### Exercise requirements
In the entries below, find every line with the string "computer" and copy it.

--- Exercise data ---

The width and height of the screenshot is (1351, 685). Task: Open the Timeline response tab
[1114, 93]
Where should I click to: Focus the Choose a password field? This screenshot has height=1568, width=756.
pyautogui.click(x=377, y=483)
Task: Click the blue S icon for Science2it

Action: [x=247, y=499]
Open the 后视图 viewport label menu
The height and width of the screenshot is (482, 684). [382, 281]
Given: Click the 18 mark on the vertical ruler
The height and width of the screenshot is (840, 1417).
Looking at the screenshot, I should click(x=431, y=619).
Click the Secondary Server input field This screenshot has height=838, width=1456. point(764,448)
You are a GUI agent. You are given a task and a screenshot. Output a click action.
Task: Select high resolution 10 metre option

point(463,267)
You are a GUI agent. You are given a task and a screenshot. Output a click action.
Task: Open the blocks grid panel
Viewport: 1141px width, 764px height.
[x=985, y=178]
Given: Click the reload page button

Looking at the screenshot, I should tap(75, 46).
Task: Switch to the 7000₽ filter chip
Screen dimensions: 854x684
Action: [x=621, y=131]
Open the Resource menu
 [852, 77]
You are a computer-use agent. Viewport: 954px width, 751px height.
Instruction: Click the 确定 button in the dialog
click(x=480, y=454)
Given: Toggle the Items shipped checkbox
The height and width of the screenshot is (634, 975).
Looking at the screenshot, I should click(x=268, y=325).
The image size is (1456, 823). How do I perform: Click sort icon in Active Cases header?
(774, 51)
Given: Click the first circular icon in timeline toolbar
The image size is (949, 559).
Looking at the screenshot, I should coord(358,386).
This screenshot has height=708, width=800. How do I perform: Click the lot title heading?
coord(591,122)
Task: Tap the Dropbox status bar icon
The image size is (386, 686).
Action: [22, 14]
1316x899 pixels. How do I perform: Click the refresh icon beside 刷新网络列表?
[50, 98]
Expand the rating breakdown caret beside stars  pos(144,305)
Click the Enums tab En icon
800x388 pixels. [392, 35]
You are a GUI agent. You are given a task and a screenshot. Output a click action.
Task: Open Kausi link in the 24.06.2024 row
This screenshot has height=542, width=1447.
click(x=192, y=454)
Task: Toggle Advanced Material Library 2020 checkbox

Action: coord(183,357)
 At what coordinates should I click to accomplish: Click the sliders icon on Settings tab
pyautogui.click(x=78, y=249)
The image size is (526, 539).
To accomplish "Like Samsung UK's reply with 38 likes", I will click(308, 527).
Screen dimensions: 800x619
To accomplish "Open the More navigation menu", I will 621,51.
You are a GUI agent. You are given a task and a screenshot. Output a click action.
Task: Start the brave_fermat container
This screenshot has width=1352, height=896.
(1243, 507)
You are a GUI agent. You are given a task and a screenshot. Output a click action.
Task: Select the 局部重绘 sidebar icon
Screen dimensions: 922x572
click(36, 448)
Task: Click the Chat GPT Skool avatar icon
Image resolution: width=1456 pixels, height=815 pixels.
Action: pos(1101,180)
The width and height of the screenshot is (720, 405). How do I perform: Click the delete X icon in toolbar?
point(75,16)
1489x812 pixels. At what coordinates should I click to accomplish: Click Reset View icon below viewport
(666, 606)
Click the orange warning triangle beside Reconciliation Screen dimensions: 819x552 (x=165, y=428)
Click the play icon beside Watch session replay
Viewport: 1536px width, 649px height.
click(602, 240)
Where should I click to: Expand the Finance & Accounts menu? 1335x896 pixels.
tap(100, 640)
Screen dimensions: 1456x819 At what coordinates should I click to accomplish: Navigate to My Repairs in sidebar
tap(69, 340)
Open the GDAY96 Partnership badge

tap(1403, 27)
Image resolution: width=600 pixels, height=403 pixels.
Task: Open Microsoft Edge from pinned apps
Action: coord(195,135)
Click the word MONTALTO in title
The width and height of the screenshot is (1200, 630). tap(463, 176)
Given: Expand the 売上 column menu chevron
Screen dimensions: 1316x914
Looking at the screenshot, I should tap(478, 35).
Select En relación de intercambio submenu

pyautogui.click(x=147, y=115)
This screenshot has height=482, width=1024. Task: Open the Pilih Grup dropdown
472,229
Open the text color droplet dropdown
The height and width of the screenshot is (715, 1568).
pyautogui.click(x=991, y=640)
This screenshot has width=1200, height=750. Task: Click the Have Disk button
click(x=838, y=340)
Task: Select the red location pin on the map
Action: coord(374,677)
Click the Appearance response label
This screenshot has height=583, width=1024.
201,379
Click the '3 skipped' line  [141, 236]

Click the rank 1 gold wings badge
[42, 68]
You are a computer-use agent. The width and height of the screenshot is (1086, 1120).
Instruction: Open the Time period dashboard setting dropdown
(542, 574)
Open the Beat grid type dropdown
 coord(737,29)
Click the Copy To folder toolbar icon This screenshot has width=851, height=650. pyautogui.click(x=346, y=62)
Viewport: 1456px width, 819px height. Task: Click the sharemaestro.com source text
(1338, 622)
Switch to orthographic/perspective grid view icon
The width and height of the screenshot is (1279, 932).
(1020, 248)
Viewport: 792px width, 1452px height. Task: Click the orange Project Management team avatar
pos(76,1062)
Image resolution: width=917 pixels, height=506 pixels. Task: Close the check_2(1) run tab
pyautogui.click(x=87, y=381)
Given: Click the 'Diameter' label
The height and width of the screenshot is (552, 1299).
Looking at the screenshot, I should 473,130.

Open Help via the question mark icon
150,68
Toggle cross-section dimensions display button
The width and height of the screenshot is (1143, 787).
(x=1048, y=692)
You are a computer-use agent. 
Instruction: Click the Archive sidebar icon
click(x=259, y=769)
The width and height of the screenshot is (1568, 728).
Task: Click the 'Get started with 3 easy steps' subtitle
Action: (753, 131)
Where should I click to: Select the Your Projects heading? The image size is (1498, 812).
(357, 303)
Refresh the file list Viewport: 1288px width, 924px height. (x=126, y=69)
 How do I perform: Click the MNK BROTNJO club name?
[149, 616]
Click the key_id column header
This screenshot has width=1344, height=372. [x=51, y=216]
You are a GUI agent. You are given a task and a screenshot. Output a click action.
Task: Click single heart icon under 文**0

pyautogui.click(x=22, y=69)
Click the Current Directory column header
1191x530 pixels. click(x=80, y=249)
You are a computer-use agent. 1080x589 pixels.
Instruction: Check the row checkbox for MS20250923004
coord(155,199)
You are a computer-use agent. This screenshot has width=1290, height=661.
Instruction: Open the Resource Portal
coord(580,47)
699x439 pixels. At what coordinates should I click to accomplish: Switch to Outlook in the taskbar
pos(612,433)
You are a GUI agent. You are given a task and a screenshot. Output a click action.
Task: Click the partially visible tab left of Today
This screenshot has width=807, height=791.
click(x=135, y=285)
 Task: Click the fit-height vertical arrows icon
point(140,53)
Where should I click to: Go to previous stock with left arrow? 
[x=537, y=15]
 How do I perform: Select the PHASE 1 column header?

---

### Reply to the task
You are a computer-use agent. Viewport: 954px width, 751px height.
You are a computer-use agent. The width and height of the screenshot is (1086, 1120).
You are a computer-use agent. 
You are a computer-use agent. 1080x589 pixels.
You are a computer-use agent. This screenshot has width=1290, height=661.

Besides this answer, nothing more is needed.